International Women's Day

I was reading this article and was LOVING all of the information I found it in regarding what these women are doing!  I will be checking out each of these organizations at some point but wanted to give a little shout out on my blog regarding International Women's Day this past weekend as well as what these amazing women are doing - especially when it comes to world hunger (and other issues).

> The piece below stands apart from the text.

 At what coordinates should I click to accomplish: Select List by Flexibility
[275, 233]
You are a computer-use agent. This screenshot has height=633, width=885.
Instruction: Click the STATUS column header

Here are 23 women righting the wrongs of hunger that will be celebrated on International Women’s Day, according to Food Tank:
  • Rebecca Adamson—Adamson is founder and president of First Peoples Worldwide, an organization facilitating the use of traditional Indigenous knowledge in solving issues such as climate change and food security.
  • Rucha Chitnis—Chitnis is the South Asia program director of Women’s Earth Alliance, mobilizing resources to grassroots, women-led groups who are working to secure women’s rights and food sovereignty.
  • Ertharin Cousin—Cousin is the executive director of the U.N. World Food Programme. She leads the organization with more than 25 years of experience combating hunger and food issues worldwide.
  • Grace Foster-Reid—Foster-Reid is the managing director of Ecofarms, a community-based business in Jamaica that produces honey products from her family’s farm.
  • Stephanie Hanson—Hanson has been the director of policy and Outreach at One Acre Fund since 2009, which provides smallholder farmers in Africa with support, inputs and training, with the goal of doubling agricultural production on each acre of smallholder farmland.
  • Wenonah Hauter—Executive Director of Food & Water Watch, Hauter has worked extensively on food, water, energy and environmental issues, and her book, Foodopoly: The Battle Over the Future of Food and Farming in America, examines corporate control over our food system.
  • Heather Hilleren—Hilleren is the founder and CEO of Local Dirt, an online platform for finding and buying fresh, local food directly from family farms.
  • Nancy Karanja—Karanja is a professor of soil ecology and director of the Microbial Resource Centre at the University of Nairobi. From 2005 to 2009, Karanja was the sub-Saharan Africa regional coordinator for Urban Harvest, a CGIAR program with the goal of stimulating agriculture in and around cities to alleviate poverty and increase food security.
  • Joan Karling—Karling is the secretary general of Asia Indigenous Peoples Pact (AIPP). She helps safeguard the environment, preserve traditional knowledge and protect biodiversity through securing land rights for indigenous people.
  • Myrna Cunningham Kain—Kain is the International Year of Family Farming (IYFF) special ambassador from Latin America, she is a social activist for the rights of Indigenous peoples with extensive experience and in 2001 she was named, “Hero of Health in the Americas.”
  • Kathleen Merrigan—Merrigan is an expert on the relationship between farmers and politicians, she served as deputy secretary at the U.S. Department of Agriculture (USDA), playing a vital role in Know Your Farmer and Know Your Food initiatives. She currently serves as executive director of the Sustainability Institute at George Washington University.
  • Mariam Ouattara—From Cote d’Ivoire, Ouattara founded Slow Food Chigata, which encourages local women’s cooperatives to grow fruit and vegetable gardens. The chapter has also held workshops on how to produce ecologically sustainable food without chemicals.
  • Esther Penunia-Banzuela—Penunia-Banzuela is the secretary general of the Asian Farmers’ Association (AFA), a regional alliance of national farmer’s organizations.
  • Claire Quenum—Quenum is the general secretary of the African Network on the Right to Food as well as director of the Togolose women’s right group Floraison. Through her work she promotes the right to adequate food in Africa.
  • Sara Scherr—Scherr is the founder and president of Ecoagriculture Partners, a non-profit that works with agricultural communities around the world to develop ecoagriculture landscapes that enhance rural livelihoods, have sustainable and productive agricultural systems and conserve or enhance biodiversity and ecosystem services.
  • Michele Simon—A public health lawyer specializing in strategies to counter tactics that harm the public’s health, Simon has been researching and writing about the food industry since 1996.
  • Kanthi Wijekoon—A hero to other women, Wijekoon was arrested while she was trying to escape Sri Lanka to find a better life for her family. The Rural Women’s Front helped her get out of jail and she went on to lead programs reaching more than 600 women a year, increasing daily wages for women rice farmers.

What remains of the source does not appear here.